Jock - a Beltex sheep - on the day he arrived at the farm. Photos / Rae Roadley
THE COUNTRY SIDE
The first hint the farmer might be on the look out for a new sheep breed came in 2017 when we were in Belgium for the Passchendaele commemoration.
While our focus was on the tragic events of New Zealand's darkest day in World War I, we also found ourselves hangingover a fence studying some creatures which, while clearly sheep, had different design features from those we'd encountered at home, namely fat backsides and piggy faces.
It had been the farm manager's idea that we find some and we didn't need to go out of our way.
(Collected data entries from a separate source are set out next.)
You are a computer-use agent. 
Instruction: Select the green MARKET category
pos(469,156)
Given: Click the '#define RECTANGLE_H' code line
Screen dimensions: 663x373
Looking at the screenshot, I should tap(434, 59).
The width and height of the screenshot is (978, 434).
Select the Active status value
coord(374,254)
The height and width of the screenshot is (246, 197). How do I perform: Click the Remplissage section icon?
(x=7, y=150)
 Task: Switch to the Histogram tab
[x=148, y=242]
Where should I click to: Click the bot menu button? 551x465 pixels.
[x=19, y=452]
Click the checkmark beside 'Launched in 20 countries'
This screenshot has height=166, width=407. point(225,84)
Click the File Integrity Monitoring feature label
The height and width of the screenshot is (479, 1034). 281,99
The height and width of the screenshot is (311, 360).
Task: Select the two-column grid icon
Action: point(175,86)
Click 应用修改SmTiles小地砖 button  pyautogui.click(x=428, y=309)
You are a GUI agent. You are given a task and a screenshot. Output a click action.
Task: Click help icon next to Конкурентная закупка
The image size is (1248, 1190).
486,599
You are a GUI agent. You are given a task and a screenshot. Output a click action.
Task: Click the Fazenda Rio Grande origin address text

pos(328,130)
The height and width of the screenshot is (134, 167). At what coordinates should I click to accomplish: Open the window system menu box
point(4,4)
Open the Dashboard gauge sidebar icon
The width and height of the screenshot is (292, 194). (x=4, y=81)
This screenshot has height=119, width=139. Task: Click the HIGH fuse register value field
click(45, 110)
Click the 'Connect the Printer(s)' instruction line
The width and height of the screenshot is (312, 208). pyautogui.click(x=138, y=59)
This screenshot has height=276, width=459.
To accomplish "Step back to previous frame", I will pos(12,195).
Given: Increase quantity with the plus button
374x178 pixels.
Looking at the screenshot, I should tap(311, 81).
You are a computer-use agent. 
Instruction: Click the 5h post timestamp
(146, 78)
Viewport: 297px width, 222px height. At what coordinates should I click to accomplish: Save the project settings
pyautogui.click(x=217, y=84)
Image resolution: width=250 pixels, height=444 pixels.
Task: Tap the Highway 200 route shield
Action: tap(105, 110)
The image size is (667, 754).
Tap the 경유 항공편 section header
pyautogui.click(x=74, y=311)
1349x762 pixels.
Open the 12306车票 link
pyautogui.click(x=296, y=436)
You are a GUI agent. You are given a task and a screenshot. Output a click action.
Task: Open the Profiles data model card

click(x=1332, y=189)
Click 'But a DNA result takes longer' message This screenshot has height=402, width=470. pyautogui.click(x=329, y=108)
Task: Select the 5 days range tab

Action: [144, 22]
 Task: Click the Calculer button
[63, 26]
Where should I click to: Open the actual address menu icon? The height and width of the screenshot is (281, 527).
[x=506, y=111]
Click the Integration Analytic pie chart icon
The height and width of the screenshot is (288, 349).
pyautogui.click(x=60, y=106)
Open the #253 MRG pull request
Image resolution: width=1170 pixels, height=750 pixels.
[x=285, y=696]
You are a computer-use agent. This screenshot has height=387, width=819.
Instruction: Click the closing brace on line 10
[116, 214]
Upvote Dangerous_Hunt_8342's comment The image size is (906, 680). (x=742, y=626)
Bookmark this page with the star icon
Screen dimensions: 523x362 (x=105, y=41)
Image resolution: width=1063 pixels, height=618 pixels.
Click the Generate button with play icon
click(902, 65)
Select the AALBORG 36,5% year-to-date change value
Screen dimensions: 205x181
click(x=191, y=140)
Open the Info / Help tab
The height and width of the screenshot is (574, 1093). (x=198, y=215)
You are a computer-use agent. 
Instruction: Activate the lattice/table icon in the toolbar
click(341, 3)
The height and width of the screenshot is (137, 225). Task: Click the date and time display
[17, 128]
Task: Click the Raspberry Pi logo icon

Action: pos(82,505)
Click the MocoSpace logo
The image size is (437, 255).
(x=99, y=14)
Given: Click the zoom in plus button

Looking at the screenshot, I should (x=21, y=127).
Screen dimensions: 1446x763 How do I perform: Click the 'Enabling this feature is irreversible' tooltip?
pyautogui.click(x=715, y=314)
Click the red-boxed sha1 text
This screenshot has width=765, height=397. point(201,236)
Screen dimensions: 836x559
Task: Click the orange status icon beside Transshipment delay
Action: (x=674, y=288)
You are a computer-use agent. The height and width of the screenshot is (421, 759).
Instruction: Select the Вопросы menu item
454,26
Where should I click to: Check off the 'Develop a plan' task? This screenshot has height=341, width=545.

In Belgium, small farms stocked with handsome Belgian Blue cattle, sheep and impossibly glossy horses are studded between small villages.
The animals grazed in emerald green paddocks as we drove along such narrow roads we'd have assumed they were private had our GPS not insisted otherwise.
When the farmer spotted Beltex sheep, a breed which had just made its way to New Zealand, we took several photos for the farm manager. Their distinguishing features are a high meat yield and large eye fillet.
Six or so months later, the manager attended the sale of the first crop of Beltex rams in Canterbury. He returned home with a somewhat startled ram on the back of the ute; it had endured a mammoth journey.
The manager named him Jock after Jock Allison, one of the team which had brought the double-muscled Texel breed, with Belgian ancestry, into the country.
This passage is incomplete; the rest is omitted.